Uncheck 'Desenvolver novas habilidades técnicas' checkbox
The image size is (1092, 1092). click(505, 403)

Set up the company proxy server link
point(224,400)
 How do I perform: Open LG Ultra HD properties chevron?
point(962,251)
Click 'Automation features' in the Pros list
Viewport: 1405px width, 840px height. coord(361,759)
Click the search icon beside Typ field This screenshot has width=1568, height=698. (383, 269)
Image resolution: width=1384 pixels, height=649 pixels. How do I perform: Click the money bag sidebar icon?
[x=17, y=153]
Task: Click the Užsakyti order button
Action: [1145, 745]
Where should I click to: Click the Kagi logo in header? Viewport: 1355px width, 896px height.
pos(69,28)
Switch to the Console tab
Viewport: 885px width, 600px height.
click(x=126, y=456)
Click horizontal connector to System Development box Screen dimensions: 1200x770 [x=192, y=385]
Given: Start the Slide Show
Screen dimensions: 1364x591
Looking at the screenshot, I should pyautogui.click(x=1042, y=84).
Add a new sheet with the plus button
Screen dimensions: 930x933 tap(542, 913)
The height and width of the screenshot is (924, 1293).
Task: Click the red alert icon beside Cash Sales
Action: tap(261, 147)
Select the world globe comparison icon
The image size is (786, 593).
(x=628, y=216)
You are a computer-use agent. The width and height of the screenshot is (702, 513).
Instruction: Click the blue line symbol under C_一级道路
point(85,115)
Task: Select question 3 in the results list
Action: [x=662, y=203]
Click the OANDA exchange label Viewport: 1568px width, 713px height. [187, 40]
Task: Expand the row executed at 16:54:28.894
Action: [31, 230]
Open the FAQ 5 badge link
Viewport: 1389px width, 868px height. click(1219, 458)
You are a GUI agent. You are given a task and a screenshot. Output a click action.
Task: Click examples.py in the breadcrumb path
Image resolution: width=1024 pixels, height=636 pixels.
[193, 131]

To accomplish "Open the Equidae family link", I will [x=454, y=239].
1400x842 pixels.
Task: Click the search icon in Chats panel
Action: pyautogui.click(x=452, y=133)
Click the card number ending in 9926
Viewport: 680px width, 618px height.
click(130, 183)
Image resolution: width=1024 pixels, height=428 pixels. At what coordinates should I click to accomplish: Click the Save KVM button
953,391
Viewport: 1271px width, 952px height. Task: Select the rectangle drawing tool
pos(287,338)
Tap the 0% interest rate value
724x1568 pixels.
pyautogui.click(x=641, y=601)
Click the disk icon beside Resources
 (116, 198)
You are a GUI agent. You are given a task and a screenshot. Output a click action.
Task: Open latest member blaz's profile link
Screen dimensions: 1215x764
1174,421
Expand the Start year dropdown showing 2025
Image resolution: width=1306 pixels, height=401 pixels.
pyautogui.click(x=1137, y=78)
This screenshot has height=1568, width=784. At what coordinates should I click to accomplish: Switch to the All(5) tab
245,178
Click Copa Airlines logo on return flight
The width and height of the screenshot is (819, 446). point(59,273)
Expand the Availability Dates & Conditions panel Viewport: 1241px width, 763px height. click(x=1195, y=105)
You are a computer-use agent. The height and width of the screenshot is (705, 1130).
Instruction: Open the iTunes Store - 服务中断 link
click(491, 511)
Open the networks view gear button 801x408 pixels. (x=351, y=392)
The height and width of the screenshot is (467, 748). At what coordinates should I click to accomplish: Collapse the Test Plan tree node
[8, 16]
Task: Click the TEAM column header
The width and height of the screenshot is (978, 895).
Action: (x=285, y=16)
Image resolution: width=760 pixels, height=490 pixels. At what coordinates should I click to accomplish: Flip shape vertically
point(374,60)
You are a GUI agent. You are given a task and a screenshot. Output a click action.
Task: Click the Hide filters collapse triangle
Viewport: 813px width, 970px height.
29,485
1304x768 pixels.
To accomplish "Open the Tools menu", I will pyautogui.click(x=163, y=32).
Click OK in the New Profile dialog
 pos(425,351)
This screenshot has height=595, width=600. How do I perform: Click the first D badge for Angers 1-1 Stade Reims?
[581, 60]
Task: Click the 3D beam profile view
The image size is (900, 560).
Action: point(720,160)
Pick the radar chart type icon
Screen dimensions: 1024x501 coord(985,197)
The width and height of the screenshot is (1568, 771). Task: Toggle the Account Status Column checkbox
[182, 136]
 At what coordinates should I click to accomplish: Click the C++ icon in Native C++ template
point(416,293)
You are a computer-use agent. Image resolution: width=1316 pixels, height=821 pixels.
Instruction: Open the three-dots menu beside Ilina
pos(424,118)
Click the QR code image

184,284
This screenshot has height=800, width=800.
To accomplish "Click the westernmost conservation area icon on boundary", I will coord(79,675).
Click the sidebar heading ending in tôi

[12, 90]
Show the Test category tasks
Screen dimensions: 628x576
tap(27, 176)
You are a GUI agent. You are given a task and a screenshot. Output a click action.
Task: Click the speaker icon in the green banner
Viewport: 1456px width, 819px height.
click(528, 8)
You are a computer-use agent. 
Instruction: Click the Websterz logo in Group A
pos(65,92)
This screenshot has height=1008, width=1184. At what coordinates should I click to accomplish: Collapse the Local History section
.....
## Set task
Please copy every line of the material above, character for character.

## Task response
Uncheck 'Desenvolver novas habilidades técnicas' checkbox
The image size is (1092, 1092). click(505, 403)

Set up the company proxy server link
point(224,400)
 How do I perform: Open LG Ultra HD properties chevron?
point(962,251)
Click 'Automation features' in the Pros list
Viewport: 1405px width, 840px height. coord(361,759)
Click the search icon beside Typ field This screenshot has width=1568, height=698. (383, 269)
Image resolution: width=1384 pixels, height=649 pixels. How do I perform: Click the money bag sidebar icon?
[x=17, y=153]
Task: Click the Užsakyti order button
Action: [1145, 745]
Where should I click to: Click the Kagi logo in header? Viewport: 1355px width, 896px height.
pos(69,28)
Switch to the Console tab
Viewport: 885px width, 600px height.
click(x=126, y=456)
Click horizontal connector to System Development box Screen dimensions: 1200x770 [x=192, y=385]
Given: Start the Slide Show
Screen dimensions: 1364x591
Looking at the screenshot, I should pyautogui.click(x=1042, y=84).
Add a new sheet with the plus button
Screen dimensions: 930x933 tap(542, 913)
The height and width of the screenshot is (924, 1293).
Task: Click the red alert icon beside Cash Sales
Action: tap(261, 147)
Select the world globe comparison icon
The image size is (786, 593).
(x=628, y=216)
You are a computer-use agent. The width and height of the screenshot is (702, 513).
Instruction: Click the blue line symbol under C_一级道路
point(85,115)
Task: Select question 3 in the results list
Action: [x=662, y=203]
Click the OANDA exchange label Viewport: 1568px width, 713px height. [187, 40]
Task: Expand the row executed at 16:54:28.894
Action: [31, 230]
Open the FAQ 5 badge link
Viewport: 1389px width, 868px height. click(1219, 458)
You are a GUI agent. You are given a task and a screenshot. Output a click action.
Task: Click examples.py in the breadcrumb path
Image resolution: width=1024 pixels, height=636 pixels.
[193, 131]

To accomplish "Open the Equidae family link", I will [x=454, y=239].
1400x842 pixels.
Task: Click the search icon in Chats panel
Action: pyautogui.click(x=452, y=133)
Click the card number ending in 9926
Viewport: 680px width, 618px height.
click(130, 183)
Image resolution: width=1024 pixels, height=428 pixels. At what coordinates should I click to accomplish: Click the Save KVM button
953,391
Viewport: 1271px width, 952px height. Task: Select the rectangle drawing tool
pos(287,338)
Tap the 0% interest rate value
724x1568 pixels.
pyautogui.click(x=641, y=601)
Click the disk icon beside Resources
 (116, 198)
You are a GUI agent. You are given a task and a screenshot. Output a click action.
Task: Open latest member blaz's profile link
Screen dimensions: 1215x764
1174,421
Expand the Start year dropdown showing 2025
Image resolution: width=1306 pixels, height=401 pixels.
pyautogui.click(x=1137, y=78)
This screenshot has height=1568, width=784. At what coordinates should I click to accomplish: Switch to the All(5) tab
245,178
Click Copa Airlines logo on return flight
The width and height of the screenshot is (819, 446). point(59,273)
Expand the Availability Dates & Conditions panel Viewport: 1241px width, 763px height. click(x=1195, y=105)
You are a computer-use agent. The height and width of the screenshot is (705, 1130).
Instruction: Open the iTunes Store - 服务中断 link
click(491, 511)
Open the networks view gear button 801x408 pixels. (x=351, y=392)
The height and width of the screenshot is (467, 748). At what coordinates should I click to accomplish: Collapse the Test Plan tree node
[8, 16]
Task: Click the TEAM column header
The width and height of the screenshot is (978, 895).
Action: (x=285, y=16)
Image resolution: width=760 pixels, height=490 pixels. At what coordinates should I click to accomplish: Flip shape vertically
point(374,60)
You are a GUI agent. You are given a task and a screenshot. Output a click action.
Task: Click the Hide filters collapse triangle
Viewport: 813px width, 970px height.
29,485
1304x768 pixels.
To accomplish "Open the Tools menu", I will pyautogui.click(x=163, y=32).
Click OK in the New Profile dialog
 pos(425,351)
This screenshot has height=595, width=600. How do I perform: Click the first D badge for Angers 1-1 Stade Reims?
[581, 60]
Task: Click the 3D beam profile view
The image size is (900, 560).
Action: point(720,160)
Pick the radar chart type icon
Screen dimensions: 1024x501 coord(985,197)
The width and height of the screenshot is (1568, 771). Task: Toggle the Account Status Column checkbox
[182, 136]
 At what coordinates should I click to accomplish: Click the C++ icon in Native C++ template
point(416,293)
You are a computer-use agent. Image resolution: width=1316 pixels, height=821 pixels.
Instruction: Open the three-dots menu beside Ilina
pos(424,118)
Click the QR code image

184,284
This screenshot has height=800, width=800.
To accomplish "Click the westernmost conservation area icon on boundary", I will coord(79,675).
Click the sidebar heading ending in tôi

[12, 90]
Show the Test category tasks
Screen dimensions: 628x576
tap(27, 176)
You are a GUI agent. You are given a task and a screenshot. Output a click action.
Task: Click the speaker icon in the green banner
Viewport: 1456px width, 819px height.
click(528, 8)
You are a computer-use agent. 
Instruction: Click the Websterz logo in Group A
pos(65,92)
This screenshot has height=1008, width=1184. At what coordinates should I click to accomplish: Collapse the Local History section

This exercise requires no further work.